## [EXERCISE GOAL]
Repeat exactly the lines from the first line of the records through the line containing "Follow the create your own link", and nothing more.

##############################

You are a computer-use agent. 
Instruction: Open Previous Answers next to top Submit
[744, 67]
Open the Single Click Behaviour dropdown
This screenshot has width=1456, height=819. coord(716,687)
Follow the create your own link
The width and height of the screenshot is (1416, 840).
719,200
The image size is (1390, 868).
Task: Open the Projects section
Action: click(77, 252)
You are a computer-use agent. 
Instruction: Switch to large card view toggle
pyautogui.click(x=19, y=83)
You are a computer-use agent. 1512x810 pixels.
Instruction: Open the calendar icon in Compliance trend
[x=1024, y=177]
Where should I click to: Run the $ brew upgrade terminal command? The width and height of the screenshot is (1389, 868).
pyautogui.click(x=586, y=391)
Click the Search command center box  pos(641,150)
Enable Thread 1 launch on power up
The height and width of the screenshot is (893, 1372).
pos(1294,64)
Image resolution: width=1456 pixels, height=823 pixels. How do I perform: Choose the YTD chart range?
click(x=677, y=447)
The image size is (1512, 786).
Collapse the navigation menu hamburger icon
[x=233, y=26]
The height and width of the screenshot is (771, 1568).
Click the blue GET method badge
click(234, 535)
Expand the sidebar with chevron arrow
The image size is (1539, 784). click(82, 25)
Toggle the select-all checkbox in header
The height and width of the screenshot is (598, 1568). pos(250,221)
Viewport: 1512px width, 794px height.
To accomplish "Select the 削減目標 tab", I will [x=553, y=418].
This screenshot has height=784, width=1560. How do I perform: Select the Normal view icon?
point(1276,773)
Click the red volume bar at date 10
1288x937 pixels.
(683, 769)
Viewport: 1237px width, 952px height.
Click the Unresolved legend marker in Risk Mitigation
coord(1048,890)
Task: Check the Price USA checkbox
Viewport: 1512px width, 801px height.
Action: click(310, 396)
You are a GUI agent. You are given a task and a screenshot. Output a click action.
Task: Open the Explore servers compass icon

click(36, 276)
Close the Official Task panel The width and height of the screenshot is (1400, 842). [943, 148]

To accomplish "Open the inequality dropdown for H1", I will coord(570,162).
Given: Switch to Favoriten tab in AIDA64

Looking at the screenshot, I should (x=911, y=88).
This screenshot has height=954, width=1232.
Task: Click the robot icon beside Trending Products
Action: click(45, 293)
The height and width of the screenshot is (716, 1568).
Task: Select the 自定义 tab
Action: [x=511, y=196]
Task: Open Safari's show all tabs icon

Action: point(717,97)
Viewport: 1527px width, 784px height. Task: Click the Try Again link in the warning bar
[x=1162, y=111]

##############################

## [COMPLETED TASK]
You are a computer-use agent. 
Instruction: Open Previous Answers next to top Submit
[744, 67]
Open the Single Click Behaviour dropdown
This screenshot has width=1456, height=819. coord(716,687)
Follow the create your own link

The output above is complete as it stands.